THE PROBLEM ::
Return the records below line for line, without the pictures.

- - - -

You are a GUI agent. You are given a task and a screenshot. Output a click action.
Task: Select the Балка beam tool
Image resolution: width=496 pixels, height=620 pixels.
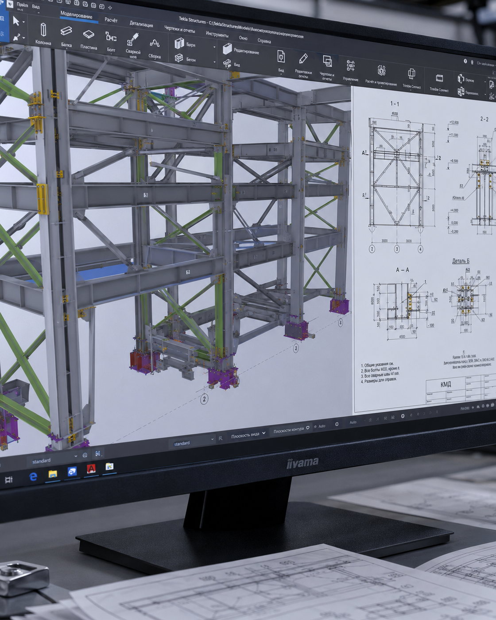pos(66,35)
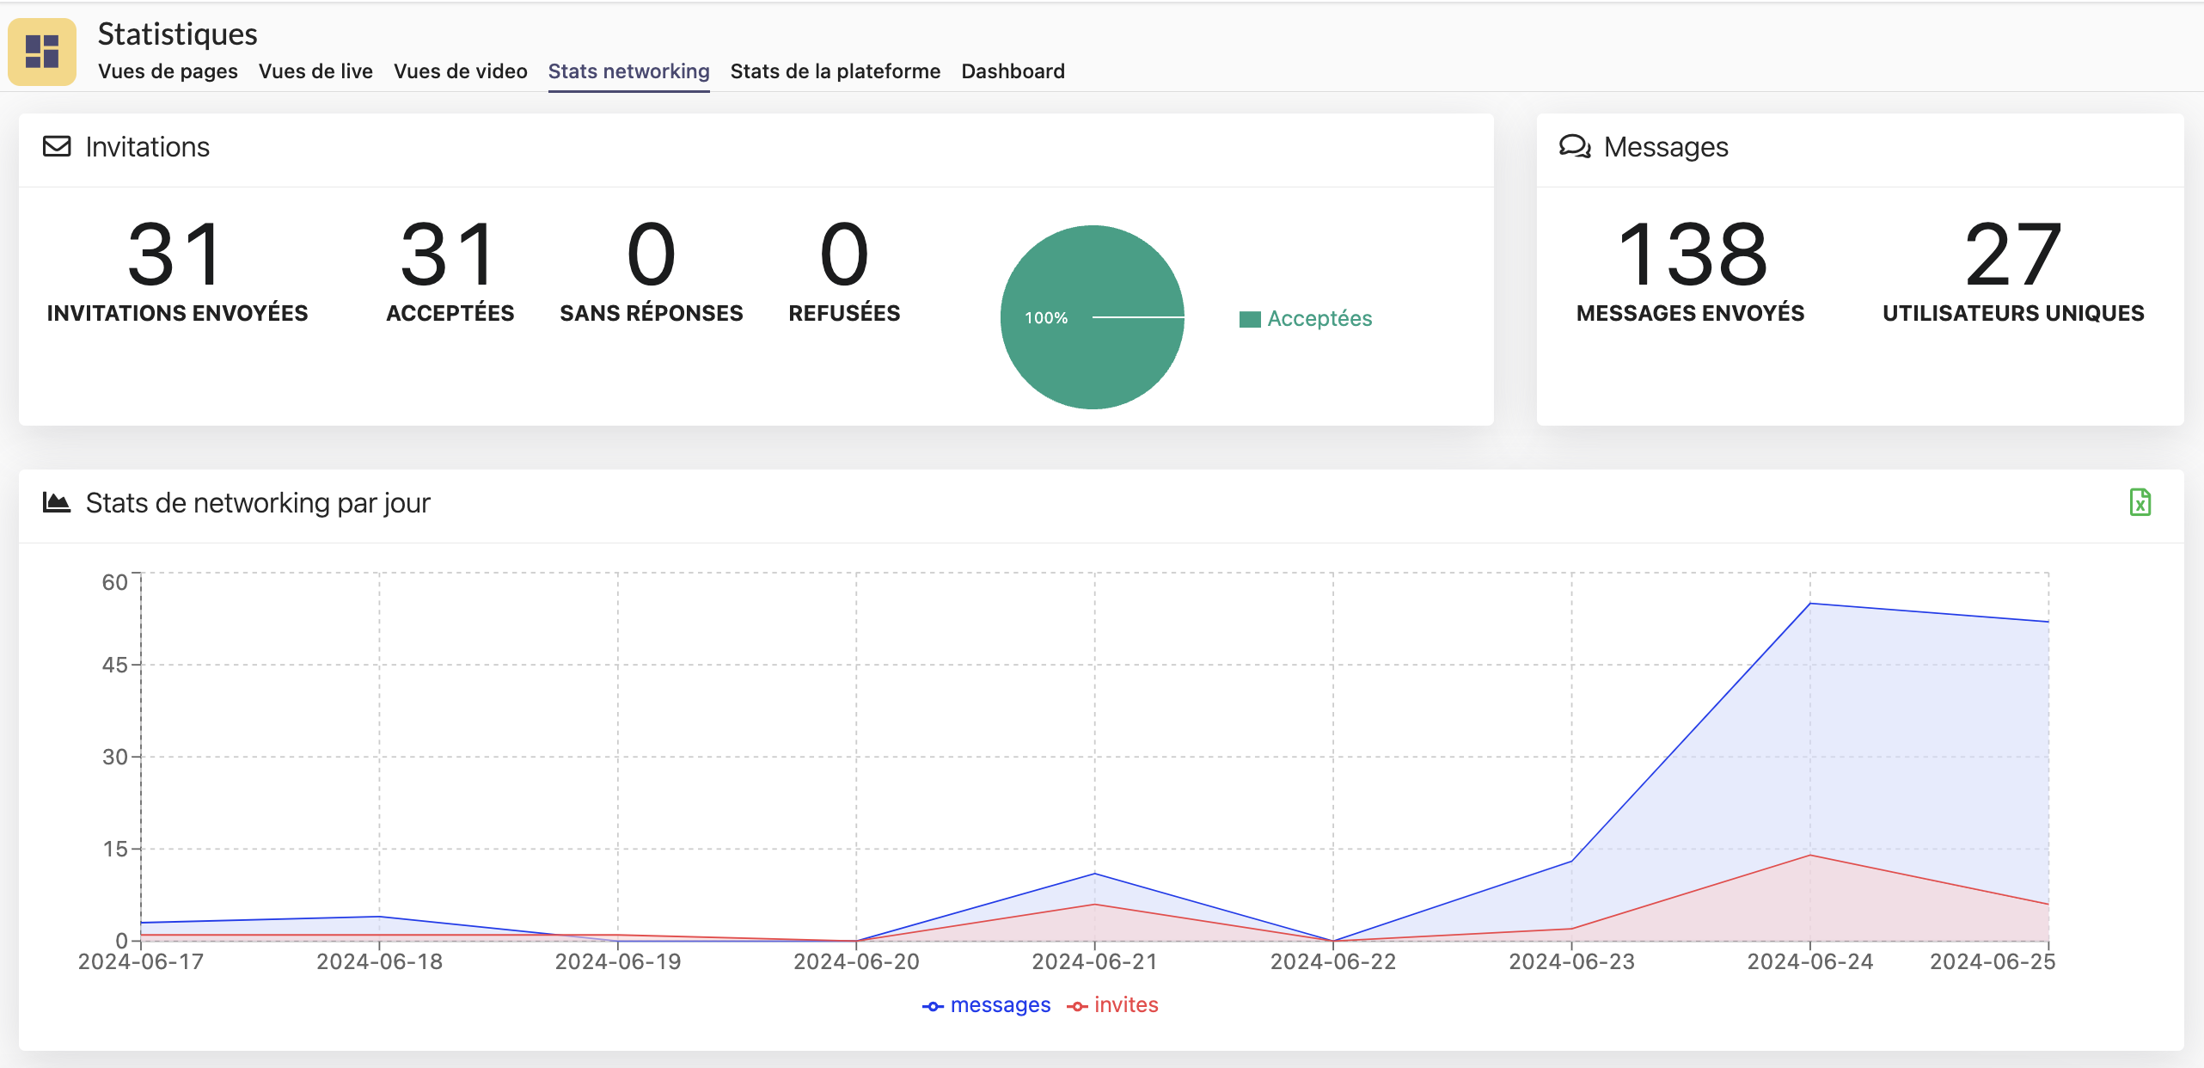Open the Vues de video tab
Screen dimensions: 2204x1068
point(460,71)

- - - -

RESPONSE TO THE EXERCISE ::
You are a GUI agent. You are given a task and a screenshot. Output a click action.
Task: Select the Балка beam tool
Image resolution: width=496 pixels, height=620 pixels.
pos(66,35)
Open the Vues de video tab
Screen dimensions: 2204x1068
point(460,71)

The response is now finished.